# [TASK MATERIAL]
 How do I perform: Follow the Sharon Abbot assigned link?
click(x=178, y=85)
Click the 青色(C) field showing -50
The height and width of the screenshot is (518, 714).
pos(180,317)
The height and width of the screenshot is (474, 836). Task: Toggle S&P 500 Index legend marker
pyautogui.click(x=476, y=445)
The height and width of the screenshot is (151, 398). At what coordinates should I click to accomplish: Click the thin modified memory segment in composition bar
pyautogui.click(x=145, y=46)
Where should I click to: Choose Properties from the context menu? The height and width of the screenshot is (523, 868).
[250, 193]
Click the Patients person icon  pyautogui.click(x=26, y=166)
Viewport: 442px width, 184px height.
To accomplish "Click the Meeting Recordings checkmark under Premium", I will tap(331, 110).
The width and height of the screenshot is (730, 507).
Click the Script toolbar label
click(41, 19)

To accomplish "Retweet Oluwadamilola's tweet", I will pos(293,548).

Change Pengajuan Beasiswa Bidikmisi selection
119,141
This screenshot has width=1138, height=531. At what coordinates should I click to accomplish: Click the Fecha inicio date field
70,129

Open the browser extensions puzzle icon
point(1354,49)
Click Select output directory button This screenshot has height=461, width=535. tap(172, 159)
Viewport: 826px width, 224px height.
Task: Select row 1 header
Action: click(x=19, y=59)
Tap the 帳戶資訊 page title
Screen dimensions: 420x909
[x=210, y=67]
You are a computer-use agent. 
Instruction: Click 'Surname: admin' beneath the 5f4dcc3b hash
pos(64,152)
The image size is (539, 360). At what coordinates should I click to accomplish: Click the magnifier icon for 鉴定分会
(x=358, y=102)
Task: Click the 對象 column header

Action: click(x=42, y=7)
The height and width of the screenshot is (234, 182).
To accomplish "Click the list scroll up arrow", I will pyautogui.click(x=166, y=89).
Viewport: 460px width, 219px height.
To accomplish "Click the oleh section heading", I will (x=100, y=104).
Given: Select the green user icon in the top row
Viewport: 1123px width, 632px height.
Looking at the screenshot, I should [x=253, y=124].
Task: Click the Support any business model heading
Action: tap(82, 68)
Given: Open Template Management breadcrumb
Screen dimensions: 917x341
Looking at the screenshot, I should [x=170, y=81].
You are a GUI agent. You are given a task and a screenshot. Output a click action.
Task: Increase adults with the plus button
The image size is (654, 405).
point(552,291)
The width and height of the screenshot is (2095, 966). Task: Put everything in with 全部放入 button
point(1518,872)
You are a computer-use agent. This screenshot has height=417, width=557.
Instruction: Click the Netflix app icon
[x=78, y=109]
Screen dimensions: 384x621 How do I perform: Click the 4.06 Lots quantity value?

# [AIM OF THE EXERCISE]
Retype only the lines above between the line with "The height and width of the screenshot is (151, 398)." and the line with "Viewport: 442px width, 184px height.", counting those two lines as well, and keep every character as it is.

# [TASK RESULT]
The height and width of the screenshot is (151, 398). At what coordinates should I click to accomplish: Click the thin modified memory segment in composition bar
pyautogui.click(x=145, y=46)
Where should I click to: Choose Properties from the context menu? The height and width of the screenshot is (523, 868).
[250, 193]
Click the Patients person icon  pyautogui.click(x=26, y=166)
Viewport: 442px width, 184px height.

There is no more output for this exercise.